# Sarsaparilla Stall in East Street Market



## RoyReed (Apr 2, 2014)

I've been going through my old negs and found a couple of photos of George Barnes who had a stall selling sarsaparilla in East Street Market. 6p a glass, "Good for your love life!"









They were taken in March 1975.


----------



## 1%er (Apr 2, 2014)

As a kid I spent some time in London and one of the markets we use to visit had a sarsaparilla stall, not sure it was this one but the guy used to shout "sarsaparilla, good for the blood cools the blood" in the summer and "sarsaparilla, good for the blood warms the blood" in the winter.


----------



## RoyReed (Apr 2, 2014)

1%er said:


> As a kid I spent some time in London and one of the markets we use to visit had a sarsaparilla stall, not sure it was this one but the guy used to shout "sarsaparilla, good for the blood cools the blood" in the summer and "sarsaparilla, good for the blood warms the blood" in the winter.

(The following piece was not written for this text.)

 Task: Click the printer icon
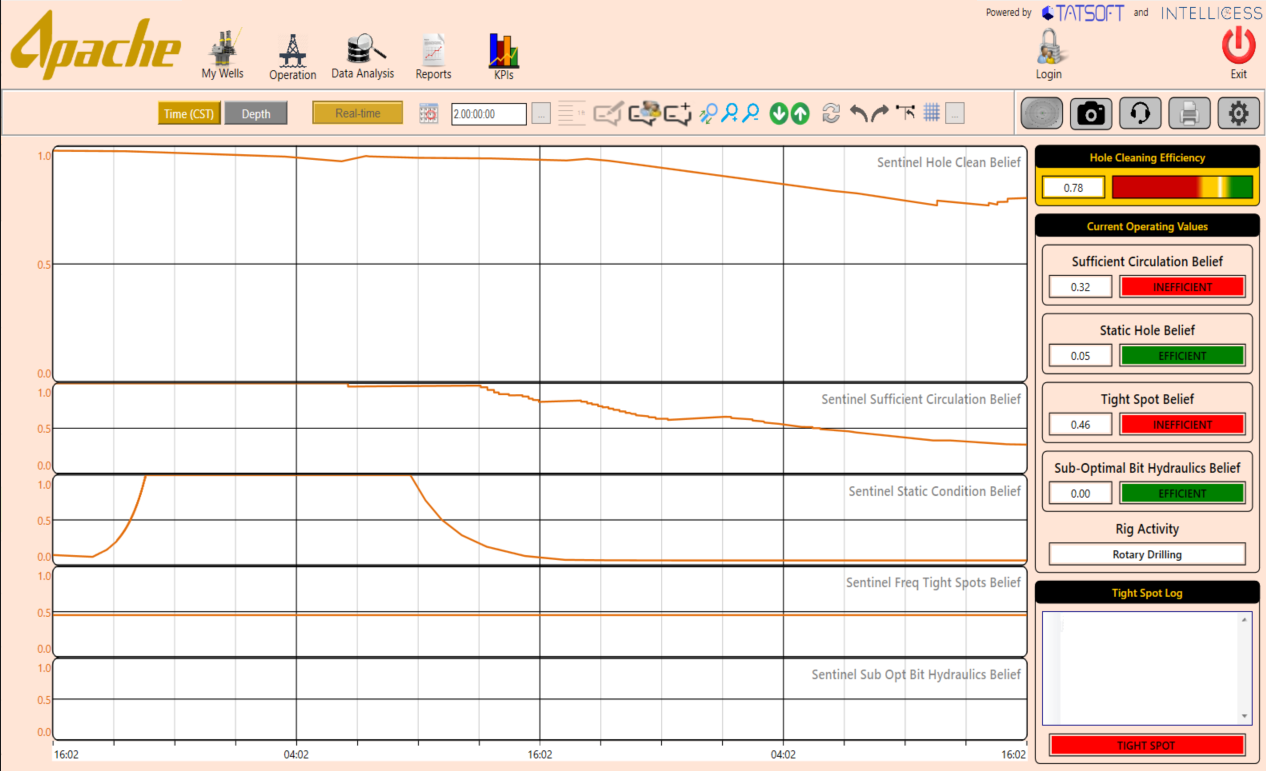(1189, 114)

It could have been. It's the type of thing he used to shout. "Good for your love life" is the one I remember. I used to get a drink from him quite often (I lived quite close in those days, just off Albany Road where Burgess Park is now) or if it wasn't a market day from Baldwins in the Walworth Road.


----------



## Greebo (Apr 2, 2014)

VP's just ordered half a dozen bottles to be sent to his dad as part of a birthday present.


----------



## hash tag (Apr 6, 2014)

That brings back memories, thanks for reminding me how old I am


----------



## Farmer Giles (Apr 8, 2014)

I remember him from my Sunday morning market runs with dad in the 70s.


----------



## ViolentPanda (Apr 8, 2014)

RoyReed said:


> It could have been. It's the type of thing he used to shout. "Good for your love life" is the one I remember. I used to get a drink from him quite often (I lived quite close in those days, just off Albany Road where Burgess Park is now) or if it wasn't a market day from Baldwins in the Walworth Road.



Still available (hot or cold) from Baldwins, too!


----------



## Jezza51 (Jun 10, 2020)

anyone remember the sarsaparilla man in Surrey street market in the 50's? My mum used to treat my sister and I to a glass from a beautiful metallic red and gleaming chrome truck - one of my great memories of Croydon. I think he was near the eel man, who would cut off the heads of live eels, line them up on the front of the stall and feed them parsley , which they would laboriously chew for some minutes.


----------



## hash tag (Jun 10, 2020)

Hi Jezza, welcome.
For  Surrey Street Croydon, you might want to try looking in the Croydon threads.


----------